Essex County Supervisor of Transfer Inheritance Tax (Acting)
- In office January 1931 – January 1937
- Preceded by: Peter A. Cavicchia
- Succeeded by: Peter A. Cavicchia

Personal details
- Born: Dominic Angelo Cavicchia January 18, 1901 Newark, New Jersey, U.S.
- Died: August 18, 1982 (aged 81) Newark, New Jersey, U.S.
- Party: Republican
- Spouse: Marion D. Holgate
- Relations: Peter A. Cavicchia (Brother)
- Education: New York University New Jersey Law School

= Dominic A. Cavicchia =

American politician

Dominic Angelo Cavicchia (January 18, 1901 – August 18, 1983) was an American Republican Party politician who served as Speaker of the New Jersey General Assembly.

==Early life==
Cavicchia was born January 18, 1901, in Newark, New Jersey. He was a 1919 graduate of East Side High School in Newark. He was a graduate of New York University and New Jersey Law School. His brother, Peter Angelo Cavicchia (1879-1967), served in the U.S. House of Representatives from 1931 to 1937 and was the first Italian American to represent New Jersey in Congress. During Peter Cavicchia's six years as a Congressman, Dominic Cavicchia took over his job as Essex County Supervisor of Transfer Inheritance Tax. Peter Cavicchia resumed his old job after his defeat in the 1936 election.

==Political career==
In 1938, Cavicchia was elected to the New Jersey State Assembly, representing Essex County. He was re-elected in 1939, 1940, 1941, 1942, and 1943. He served as Assembly Majority Leader in 1943 and as Assembly Speaker in 1944. He spent four years as the leader of the Essex County delegation. He was a member of the New Jersey State Commission on Post War Economic Welfare. In 1939, he was a member of the Legislature's Joint Committee to Investigate the Administration of Emergency Relief. He was a member of the Joint Legislative Committee to Study New Jersey's Potable Water Problem in 1940, and in 1941 and 1942, he was a member of the Joint Legislative Committee on Railroad Taxation. He served on the Joint Legislative Committee to hold public hearings on the revision of the New Jersey Constitution. He was not a candidate for re-election in 1945. Among the Democrats Cavicchia defeated in the 1940 Assembly race was Peter W. Rodino, who would later serve 40 years in Congress.

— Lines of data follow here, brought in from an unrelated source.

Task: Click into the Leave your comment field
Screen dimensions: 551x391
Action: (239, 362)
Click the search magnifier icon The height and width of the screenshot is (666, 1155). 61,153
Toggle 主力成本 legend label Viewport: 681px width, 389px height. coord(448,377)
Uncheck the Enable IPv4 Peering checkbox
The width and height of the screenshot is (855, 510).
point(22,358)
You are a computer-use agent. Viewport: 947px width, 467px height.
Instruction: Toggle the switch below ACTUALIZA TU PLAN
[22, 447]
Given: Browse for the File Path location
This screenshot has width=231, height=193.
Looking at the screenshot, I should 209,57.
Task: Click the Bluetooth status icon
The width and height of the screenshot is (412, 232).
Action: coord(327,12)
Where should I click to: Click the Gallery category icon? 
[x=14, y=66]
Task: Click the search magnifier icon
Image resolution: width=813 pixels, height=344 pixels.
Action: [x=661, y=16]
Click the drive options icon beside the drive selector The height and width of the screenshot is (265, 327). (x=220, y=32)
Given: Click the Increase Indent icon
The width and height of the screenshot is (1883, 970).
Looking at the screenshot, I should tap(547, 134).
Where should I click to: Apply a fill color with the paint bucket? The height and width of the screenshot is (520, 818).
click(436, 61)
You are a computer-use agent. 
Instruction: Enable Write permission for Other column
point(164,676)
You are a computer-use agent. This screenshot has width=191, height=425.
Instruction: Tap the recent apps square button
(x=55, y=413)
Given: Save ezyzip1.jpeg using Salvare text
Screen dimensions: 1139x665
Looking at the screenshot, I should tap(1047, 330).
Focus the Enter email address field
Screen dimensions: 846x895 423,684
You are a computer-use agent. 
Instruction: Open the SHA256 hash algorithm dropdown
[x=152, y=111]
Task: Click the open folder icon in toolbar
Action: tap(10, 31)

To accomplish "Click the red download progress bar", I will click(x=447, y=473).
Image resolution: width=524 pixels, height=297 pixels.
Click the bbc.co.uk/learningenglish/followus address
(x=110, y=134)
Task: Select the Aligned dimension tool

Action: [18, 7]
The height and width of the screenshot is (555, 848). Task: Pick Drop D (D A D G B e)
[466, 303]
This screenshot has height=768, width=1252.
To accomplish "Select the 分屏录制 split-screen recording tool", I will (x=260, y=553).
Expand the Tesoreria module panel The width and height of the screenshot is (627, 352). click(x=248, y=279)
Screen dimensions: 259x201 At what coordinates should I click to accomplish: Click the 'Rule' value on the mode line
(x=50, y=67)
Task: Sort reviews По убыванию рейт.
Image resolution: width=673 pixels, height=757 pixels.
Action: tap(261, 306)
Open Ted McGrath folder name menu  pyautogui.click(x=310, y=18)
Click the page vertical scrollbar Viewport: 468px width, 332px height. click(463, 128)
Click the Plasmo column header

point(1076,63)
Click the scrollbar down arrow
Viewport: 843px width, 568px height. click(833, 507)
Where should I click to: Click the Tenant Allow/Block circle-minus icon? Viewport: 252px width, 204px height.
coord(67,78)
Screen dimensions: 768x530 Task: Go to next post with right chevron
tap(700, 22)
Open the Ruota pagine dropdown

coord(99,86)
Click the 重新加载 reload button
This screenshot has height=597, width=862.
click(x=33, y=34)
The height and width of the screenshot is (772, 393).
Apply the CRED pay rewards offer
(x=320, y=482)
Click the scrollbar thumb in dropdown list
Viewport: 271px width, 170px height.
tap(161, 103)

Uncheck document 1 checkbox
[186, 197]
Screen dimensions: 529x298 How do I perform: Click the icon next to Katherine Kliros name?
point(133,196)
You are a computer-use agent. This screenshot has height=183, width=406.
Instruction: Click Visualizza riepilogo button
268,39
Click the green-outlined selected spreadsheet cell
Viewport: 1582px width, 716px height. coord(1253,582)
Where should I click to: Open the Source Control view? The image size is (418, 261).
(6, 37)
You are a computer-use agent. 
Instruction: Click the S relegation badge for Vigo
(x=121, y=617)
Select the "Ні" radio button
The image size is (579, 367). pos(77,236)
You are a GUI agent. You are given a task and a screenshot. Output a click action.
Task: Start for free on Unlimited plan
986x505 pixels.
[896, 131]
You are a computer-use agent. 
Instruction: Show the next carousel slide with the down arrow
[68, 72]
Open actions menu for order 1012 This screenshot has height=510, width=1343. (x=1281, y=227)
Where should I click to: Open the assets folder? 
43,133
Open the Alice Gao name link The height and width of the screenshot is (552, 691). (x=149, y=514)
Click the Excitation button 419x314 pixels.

In 1952, Governor Alfred Driscoll appointed Cavicchia to serve as Director of the New Jersey Division of Alcoholic Beverages. He held that post until 1954 when the newly elected Democratic Governor, Robert B. Meyner, replaced him with William Howe Davis.

==Family and Retirement==
Cavicchia was married to Marion D. Holgate (1902-1994) and had three children. Cavicchia was living in Berkeley Heights, New Jersey, at the time of his death on August 18, 1983.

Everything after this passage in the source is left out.